Password Manager Pro - Duo security integration
- Sign up for a Duo account.
- Log in to the 'Duo Admin Panel' and add a new application.
- Click the 'Protect an application' button. The 'Protect an application' page lists the applications you can protect with Duo.
- Search for Web SDK and click "Protect This Application" and fill the required field and save it.
- While saving, take a note of integration key, secret key and API hostname which must be provided in Password Manager Pro GUI (in step 2 below).
- Enroll your users with Duo and start authenticating.
Step 2: Configuring two-factor authentication in Password Manager Pro
- Go to Admin >> Authentication >> Two-factor Authentication.
- In the UI that opens up, choose the option "Duo Security".
- Provide the following details that you noted down in step 1,
- Integration key
- Secret key
- API hostname
- Click "Save".
- Then, click on Confirm to enforce Duo Security as the second factor of authentication.
Step 3: Enforcing two-factor authentication for required users
- Once you confirm Duo Security as the second factor of authentication in the previous step, a new window will prompt you to select the users for whom two-factor authentication should be enforced.
- You can enable or disable two-factor authentication for a single user or multiple users in bulk from here. To enable two-factor authentication for a single user, click on the 'Enable' button beside their respective username. For multiple users, select the required usernames and click on 'Enable' at the top of the user list. Similarly, you can also 'Disable' two-factor authentication from here.
- You can also select the users later by navigating to Users >> More Actions >> Two-factor Authenitcation.
How to connect to Password Manager Pro web-interface when TFA is enabled?
The users for whom two-factor authentication is enabled, will have to authenticate twice successively. As explained above, the first level of authentication will be through the usual authentication. That is, the users have to authenticate through Password Manager Pro's local authentication or AD/LDAP authentication. Depending on the type of TFA chosen by the administrator, the second level of authentication will differ as explained below:
- Upon launching the Password Manager Pro web-interface, the user has to enter the username and local authentication or AD/LDAP password to log in to Password Manager Pro and click "Login".
- Once the first level of authentication succeeds, Password Manager Pro will prompt you to choose an authentication method out of the three options offered by Duo.
- You can choose 'Duo Push' as an authentication method
- Tap 'Approve' on the Duo Push request sent to your phone.
- You can click the 'Call me' option, upon which you will get a call on your phone. Answer and press a key to authenticate.

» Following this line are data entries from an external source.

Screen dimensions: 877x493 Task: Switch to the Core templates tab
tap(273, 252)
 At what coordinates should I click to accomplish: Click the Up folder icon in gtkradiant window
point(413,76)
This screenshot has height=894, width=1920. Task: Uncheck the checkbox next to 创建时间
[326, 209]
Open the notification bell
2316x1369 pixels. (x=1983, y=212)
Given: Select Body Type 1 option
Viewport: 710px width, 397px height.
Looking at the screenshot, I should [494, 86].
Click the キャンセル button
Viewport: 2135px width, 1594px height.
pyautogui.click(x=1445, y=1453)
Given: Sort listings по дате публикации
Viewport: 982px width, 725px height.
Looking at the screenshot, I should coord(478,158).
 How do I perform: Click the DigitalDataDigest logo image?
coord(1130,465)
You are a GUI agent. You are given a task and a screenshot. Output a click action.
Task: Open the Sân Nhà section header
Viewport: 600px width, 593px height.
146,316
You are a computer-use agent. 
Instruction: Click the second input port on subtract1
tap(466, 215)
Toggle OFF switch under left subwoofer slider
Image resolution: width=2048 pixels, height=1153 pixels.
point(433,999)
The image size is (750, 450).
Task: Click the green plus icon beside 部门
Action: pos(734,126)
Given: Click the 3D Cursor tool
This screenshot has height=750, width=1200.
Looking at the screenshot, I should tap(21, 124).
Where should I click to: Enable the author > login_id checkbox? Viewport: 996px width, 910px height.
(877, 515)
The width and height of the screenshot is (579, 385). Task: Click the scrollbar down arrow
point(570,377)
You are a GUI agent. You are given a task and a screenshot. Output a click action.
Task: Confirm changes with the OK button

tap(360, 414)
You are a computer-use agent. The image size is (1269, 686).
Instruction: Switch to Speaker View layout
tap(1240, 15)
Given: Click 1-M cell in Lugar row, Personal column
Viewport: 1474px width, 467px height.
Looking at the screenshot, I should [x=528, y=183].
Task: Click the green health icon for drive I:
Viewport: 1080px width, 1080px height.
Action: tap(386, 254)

- You can also request a 'One Time Passcode' via SMS on your phone, allowing users to avail two-factor authentication even when there is no internet connectivity.
Note: This bulk edit operation will simply overwrite the current password reset configuration, if any, of the chosen resources.
To enroll while logging in,
- Click 'Start Setup' in the login page.
- Select the type of device you are adding and enter your phone number.
- Verify your phone number by scanning the QR code sent to your phone.
- After succesful verification, click 'Continue to Login'.
If you have configured high availability
Whenever you enable TFA or when you change the TFA type (PhoneFactor or RSA SecurID or One-time password or RADIUS or Duo) AND if you have configured high availability, you need to restart the Password Manager Pro secondary server once.